La taille n'est pas une taille permanente mais une taille maximale (ce qui n'était pas le cas avec les anciens ramdisk en ramfs, où la taille était fixe)

----------

## Axilatis

Merci beaucoup pour vos réponses : du concret !  :Very Happy: 

Je n'ai que 4Go de RAM sur mon pc portable, et disons que 4Go ou 64Go de RAM si je veux la saturer avec ce qu'on fait comme travail c'est très très (très) facile (un alignement multiple optimal de 4 protéines à 500AA et c'est fin, ça part en swapping et freeze du pc => reboot obligé, si vous voulez tout savoir).

Sinon ton idée n'est pas bête du tout ! Peut-on travailler uniquement en RAM sur une configuration surgonflée (32Go p ex) et n'écrire tout "en dure" qu'avant d'éteindre le pc ?

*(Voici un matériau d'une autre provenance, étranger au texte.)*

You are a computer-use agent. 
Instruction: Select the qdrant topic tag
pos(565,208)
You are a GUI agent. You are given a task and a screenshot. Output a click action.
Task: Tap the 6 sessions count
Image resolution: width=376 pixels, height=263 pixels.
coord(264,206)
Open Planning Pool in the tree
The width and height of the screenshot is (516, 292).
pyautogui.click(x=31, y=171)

Enfin en même temps s'il faut écrire 32Go à chaque fin de session, ça revient au même...   :Crying or Very sad: 

Edit : je n'ai encore jamais vu mon gentoo swapper... sauf intentionellement

Edit : quand on travaille dans le tmpfs, peut-on dire littéralement qu'on travaille dans la RAM ? et peut-on dès lors s'attendre à des vitesses I/O beaucoup plus confortables ? Veuillez m'excuser si je dis des anneries, notre cours de Gentoo est pas mal, mais dès qu'il faut sortir des sentiers battus, c'est une autre histoire...

----------

## Poussin

bah pour des petites tailles, il y a moyen de trouver des choses sympa: http://www.ldlc.be/fiche/PB00115568.html (edit: on est d'accord, le prix au Giga est monstrueux, l'intéret ici est le petit espace de stockage)

Oui! Le but principale d'utiliser un tmpfs et d'améliorer les performances.

Perso, mon portable n'a "que" 4go de RAM, et je prévois un maximum de 2Go pour /var/tmp/portage. Tout passe jusque maintenant à l'exception de LibreOffice (bah je prends la version binaire, c'est la même  :Very Happy: ), et firefox (là je passe à 3Go et ça passe sans meme swapper, pour l'instant).

Sinon, rien empêche d'avoir un deuxieme disque, mécanique lui, où créer des partitions pour les répertoires « à risque »

----------